L'économie américaine a repris de la vigueur au premier trimestre, grâce en partie aux investissements associés à la course à l'IA, mais connaît une forte accélération de l'inflation du fait de l'envolée des prix de l'énergie.

Une salve de données a été publiée jeudi par le service statistique officiel des États-Unis BEA.

Elles montrent que la première économie mondiale a entamé l'année avec une croissance de 2% en rythme annualisé, une cadence nettement supérieure au trimestre précédent (0,5%) mais en deçà des attentes des marchés.

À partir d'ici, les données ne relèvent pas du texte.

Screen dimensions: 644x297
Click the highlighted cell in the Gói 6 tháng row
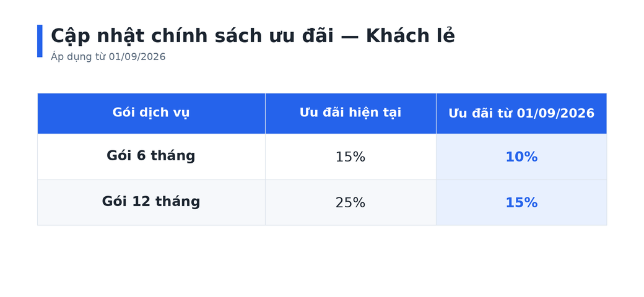coord(521,157)
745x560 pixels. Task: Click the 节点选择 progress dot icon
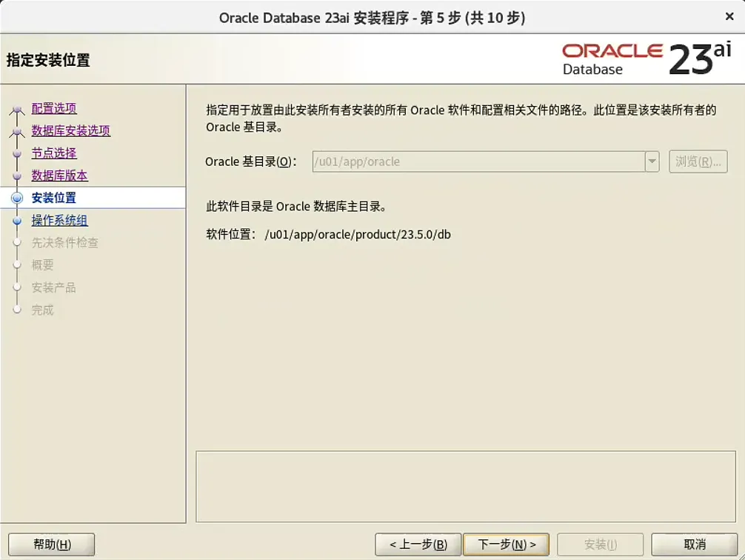point(18,153)
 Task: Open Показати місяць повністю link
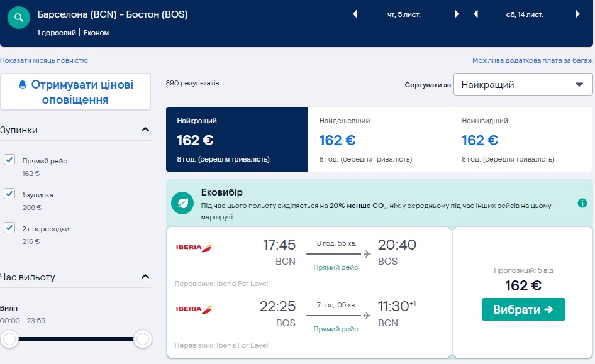point(44,61)
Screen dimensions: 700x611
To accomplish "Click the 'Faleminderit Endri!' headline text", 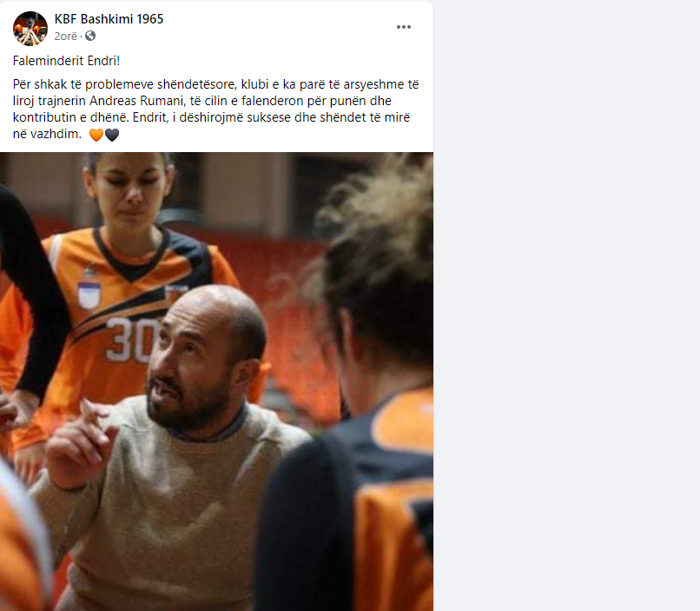I will point(67,61).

Les États-Unis mettent en avant le rythme annualisé, qui projette sur l'ensemble de l'année l'évolution observée pendant trois mois.

Cette reprise "reflète une augmentation des investissements, des exportations, de la consommation et des dépenses publiques", souligne le BEA.

Point négatif pour le PIB, les importations ont également augmenté sur la période.

La hausse des investissements est notable dans les équipements (+17,2%), en particulier informatiques, et les produits à propriété intellectuelle (+13%), catégorie intégrant les logiciels.

Un porte-parole de la Maison-Blanche, Kush Desai, y a vu un signe de succès de la "politique pro-croissance" du gouvernement de Donald Trump.

Économie de l'IA

Pour des analystes, c'est la marque de l'expansion de l'intelligence artificielle dans le pays.

L'économiste Oliver Allen, de Pantheon Macroeconomics, estime ainsi dans une note que "la hausse continue des dépenses d'investissement liées à l'IA" masque le fait que la croissance était "atone avant le choc énergétique" lié à la guerre au Moyen-Orient.

"Nous sommes désormais dans une économie de l'IA", considère Heather Long, de la banque Navy Federal Credit Union.

"Pendant ce temps, les gens lambda souffrent de l'inflation la plus élevée depuis trois ans".

Selon un autre rapport du BEA publié jeudi, la hausse des prix s'est fortement accélérée en mars aux États-Unis, à 3,5% sur un an contre 2,8% le mois précédent, sous l'effet de la flambée des prix des carburants consécutive à la guerre.

La situation n'est pas près de s'améliorer: les prix à la pompe viennent de dépasser la barre symbolique de 4,30 dollars le gallon (3,78 litres) en moyenne sur le sol national, selon les données de l'Association automobile américaine (AAA), qui font référence.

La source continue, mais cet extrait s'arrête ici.